== Task to complete ==
The expected answer is the set of lines in the data below between the line holding "The width and height of the screenshot is (1389, 868)." and the line holding "Task: Click the Shape... link for Mask Path", inclusive, written out exactly.

Records from a dataset
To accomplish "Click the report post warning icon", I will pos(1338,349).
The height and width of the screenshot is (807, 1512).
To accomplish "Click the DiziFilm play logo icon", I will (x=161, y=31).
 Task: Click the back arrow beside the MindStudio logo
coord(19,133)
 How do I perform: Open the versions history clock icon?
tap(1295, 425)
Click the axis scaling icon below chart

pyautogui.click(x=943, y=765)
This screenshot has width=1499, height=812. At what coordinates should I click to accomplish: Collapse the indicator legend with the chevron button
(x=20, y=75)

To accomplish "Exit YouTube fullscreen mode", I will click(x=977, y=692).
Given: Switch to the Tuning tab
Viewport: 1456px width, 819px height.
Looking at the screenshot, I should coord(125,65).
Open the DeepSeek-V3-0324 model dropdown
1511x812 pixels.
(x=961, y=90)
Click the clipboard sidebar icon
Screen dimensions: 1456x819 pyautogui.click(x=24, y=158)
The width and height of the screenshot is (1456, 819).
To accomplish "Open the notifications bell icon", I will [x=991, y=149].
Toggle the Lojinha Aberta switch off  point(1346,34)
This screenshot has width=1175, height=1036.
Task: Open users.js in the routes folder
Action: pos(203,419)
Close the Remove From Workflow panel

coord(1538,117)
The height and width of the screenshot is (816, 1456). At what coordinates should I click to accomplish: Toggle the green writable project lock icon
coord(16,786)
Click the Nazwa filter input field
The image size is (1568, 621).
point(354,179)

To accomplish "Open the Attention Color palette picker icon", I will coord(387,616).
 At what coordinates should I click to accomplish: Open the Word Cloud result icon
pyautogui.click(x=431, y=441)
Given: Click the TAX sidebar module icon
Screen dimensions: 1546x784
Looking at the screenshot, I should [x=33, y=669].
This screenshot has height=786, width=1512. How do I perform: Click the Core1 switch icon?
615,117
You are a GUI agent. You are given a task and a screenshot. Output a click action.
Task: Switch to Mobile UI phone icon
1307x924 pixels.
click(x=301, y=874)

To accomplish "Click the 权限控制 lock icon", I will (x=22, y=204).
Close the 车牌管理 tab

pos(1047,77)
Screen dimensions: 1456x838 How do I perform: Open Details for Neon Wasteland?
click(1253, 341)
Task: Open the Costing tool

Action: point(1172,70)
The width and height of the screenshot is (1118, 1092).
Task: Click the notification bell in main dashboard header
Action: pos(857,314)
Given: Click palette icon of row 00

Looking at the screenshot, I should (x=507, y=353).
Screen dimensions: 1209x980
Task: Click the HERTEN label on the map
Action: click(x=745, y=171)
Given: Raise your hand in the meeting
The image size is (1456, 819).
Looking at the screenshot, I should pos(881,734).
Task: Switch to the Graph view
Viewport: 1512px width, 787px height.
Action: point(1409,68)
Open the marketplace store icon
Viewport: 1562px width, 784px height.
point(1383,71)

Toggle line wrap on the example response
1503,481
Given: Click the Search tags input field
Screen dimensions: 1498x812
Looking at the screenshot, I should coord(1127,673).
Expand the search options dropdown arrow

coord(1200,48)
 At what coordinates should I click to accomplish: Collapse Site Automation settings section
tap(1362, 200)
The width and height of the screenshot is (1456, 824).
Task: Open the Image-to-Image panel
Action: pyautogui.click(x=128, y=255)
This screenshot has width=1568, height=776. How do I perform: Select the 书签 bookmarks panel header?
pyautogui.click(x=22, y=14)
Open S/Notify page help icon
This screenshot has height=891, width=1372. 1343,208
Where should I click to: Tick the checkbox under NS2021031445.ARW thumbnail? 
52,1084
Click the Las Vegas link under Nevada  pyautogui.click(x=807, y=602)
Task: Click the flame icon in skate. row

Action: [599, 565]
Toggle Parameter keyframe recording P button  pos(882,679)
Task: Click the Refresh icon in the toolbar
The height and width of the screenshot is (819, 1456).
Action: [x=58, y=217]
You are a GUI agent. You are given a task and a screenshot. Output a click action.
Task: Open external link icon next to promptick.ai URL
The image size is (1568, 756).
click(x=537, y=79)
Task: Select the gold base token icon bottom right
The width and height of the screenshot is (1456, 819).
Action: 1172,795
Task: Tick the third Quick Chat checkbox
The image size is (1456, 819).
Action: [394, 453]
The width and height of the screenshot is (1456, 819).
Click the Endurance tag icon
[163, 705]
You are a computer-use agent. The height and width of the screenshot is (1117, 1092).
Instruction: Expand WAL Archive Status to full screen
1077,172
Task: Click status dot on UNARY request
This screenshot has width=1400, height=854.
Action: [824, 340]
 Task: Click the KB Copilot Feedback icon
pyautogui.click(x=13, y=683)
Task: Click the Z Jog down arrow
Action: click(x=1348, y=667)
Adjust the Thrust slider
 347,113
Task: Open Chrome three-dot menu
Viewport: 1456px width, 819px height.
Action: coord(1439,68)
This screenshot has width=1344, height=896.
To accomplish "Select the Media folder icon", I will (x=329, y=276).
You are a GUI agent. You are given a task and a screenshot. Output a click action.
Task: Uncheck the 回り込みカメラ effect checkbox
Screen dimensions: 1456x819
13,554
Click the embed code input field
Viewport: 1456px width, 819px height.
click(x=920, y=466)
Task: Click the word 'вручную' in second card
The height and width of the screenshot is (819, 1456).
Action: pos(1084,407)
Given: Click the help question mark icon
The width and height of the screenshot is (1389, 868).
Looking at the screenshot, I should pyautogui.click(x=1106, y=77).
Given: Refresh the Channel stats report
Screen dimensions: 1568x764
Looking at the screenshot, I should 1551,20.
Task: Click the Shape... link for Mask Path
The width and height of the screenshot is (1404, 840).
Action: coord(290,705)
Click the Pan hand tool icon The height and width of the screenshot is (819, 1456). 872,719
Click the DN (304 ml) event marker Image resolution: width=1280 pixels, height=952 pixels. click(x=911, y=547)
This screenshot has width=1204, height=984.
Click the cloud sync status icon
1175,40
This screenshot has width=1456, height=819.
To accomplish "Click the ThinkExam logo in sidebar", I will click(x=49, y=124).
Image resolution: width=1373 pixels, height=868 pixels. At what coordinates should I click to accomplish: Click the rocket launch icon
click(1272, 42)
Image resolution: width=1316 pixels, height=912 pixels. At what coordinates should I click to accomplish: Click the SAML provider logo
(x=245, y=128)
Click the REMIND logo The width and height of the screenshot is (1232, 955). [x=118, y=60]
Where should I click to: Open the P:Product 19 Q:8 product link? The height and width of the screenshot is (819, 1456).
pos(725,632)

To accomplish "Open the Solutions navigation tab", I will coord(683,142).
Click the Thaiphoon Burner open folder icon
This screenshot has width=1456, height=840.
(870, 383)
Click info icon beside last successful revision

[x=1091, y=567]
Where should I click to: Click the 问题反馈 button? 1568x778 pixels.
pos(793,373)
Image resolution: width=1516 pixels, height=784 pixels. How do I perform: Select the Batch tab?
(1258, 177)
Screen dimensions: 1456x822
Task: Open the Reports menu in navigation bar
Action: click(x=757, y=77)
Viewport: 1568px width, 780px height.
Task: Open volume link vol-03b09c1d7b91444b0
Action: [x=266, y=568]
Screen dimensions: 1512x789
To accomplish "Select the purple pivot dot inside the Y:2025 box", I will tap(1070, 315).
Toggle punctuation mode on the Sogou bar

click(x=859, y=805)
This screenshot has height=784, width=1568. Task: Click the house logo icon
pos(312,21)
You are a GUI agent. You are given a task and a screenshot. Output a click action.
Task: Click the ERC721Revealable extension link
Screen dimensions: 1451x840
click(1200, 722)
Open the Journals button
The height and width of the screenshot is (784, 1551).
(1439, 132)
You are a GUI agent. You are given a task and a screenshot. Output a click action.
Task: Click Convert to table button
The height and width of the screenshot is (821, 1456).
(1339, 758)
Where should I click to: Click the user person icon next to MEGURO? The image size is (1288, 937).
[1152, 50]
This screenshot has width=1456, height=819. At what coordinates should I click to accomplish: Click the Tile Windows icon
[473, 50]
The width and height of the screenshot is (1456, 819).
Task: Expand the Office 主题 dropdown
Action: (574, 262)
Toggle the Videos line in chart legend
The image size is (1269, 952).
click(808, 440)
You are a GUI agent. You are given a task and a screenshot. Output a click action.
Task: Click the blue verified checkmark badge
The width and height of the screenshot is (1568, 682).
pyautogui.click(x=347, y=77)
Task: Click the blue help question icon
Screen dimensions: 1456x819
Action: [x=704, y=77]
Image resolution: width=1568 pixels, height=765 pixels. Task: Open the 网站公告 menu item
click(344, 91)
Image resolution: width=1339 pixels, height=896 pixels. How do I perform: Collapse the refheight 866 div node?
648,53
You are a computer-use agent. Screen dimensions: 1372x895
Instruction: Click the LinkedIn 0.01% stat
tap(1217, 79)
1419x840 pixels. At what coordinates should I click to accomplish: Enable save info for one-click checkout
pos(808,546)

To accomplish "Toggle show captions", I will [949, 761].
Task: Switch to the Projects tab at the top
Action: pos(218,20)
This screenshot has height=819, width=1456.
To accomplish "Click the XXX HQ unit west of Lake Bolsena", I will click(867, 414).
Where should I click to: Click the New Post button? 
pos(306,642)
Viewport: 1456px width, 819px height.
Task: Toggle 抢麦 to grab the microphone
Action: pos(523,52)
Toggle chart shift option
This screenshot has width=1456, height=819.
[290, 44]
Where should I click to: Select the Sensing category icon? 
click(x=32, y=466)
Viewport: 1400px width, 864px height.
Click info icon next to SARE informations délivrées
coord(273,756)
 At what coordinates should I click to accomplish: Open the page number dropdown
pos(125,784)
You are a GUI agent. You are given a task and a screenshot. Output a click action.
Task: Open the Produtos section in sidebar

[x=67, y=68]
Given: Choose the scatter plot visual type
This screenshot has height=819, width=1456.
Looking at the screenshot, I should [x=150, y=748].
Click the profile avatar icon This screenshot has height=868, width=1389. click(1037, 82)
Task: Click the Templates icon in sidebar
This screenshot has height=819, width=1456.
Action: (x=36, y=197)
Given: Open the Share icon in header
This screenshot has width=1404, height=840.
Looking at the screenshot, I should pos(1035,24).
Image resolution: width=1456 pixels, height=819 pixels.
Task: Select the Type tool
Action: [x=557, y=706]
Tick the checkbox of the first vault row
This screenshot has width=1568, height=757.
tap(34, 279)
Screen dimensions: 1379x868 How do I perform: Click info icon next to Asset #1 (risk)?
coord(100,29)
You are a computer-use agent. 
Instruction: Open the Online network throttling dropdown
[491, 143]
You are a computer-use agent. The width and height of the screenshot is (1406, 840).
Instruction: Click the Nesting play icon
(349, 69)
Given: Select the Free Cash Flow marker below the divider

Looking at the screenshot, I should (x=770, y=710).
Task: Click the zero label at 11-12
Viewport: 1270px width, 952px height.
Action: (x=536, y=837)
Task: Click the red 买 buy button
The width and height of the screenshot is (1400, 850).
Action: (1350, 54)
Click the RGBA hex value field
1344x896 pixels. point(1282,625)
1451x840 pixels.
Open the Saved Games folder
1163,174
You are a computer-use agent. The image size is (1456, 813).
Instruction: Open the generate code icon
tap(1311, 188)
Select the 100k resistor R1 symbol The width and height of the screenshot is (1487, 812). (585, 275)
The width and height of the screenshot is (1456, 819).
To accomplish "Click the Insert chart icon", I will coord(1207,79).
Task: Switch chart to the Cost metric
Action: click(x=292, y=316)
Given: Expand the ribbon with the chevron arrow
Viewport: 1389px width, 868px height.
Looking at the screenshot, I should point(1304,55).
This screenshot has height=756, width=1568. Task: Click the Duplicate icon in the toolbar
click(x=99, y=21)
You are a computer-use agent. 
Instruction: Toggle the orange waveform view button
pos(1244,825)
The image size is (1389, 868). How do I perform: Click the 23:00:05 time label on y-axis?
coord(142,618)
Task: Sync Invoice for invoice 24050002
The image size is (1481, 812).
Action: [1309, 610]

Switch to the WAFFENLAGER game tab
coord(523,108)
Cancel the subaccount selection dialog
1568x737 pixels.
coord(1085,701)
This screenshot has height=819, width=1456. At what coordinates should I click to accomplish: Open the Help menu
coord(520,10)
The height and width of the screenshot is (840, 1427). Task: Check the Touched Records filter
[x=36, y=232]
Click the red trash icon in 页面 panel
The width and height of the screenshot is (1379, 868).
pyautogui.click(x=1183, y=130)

== Exercise output ==
The width and height of the screenshot is (1389, 868).
Looking at the screenshot, I should pyautogui.click(x=1106, y=77).
Given: Refresh the Channel stats report
Screen dimensions: 1568x764
Looking at the screenshot, I should 1551,20.
Task: Click the Shape... link for Mask Path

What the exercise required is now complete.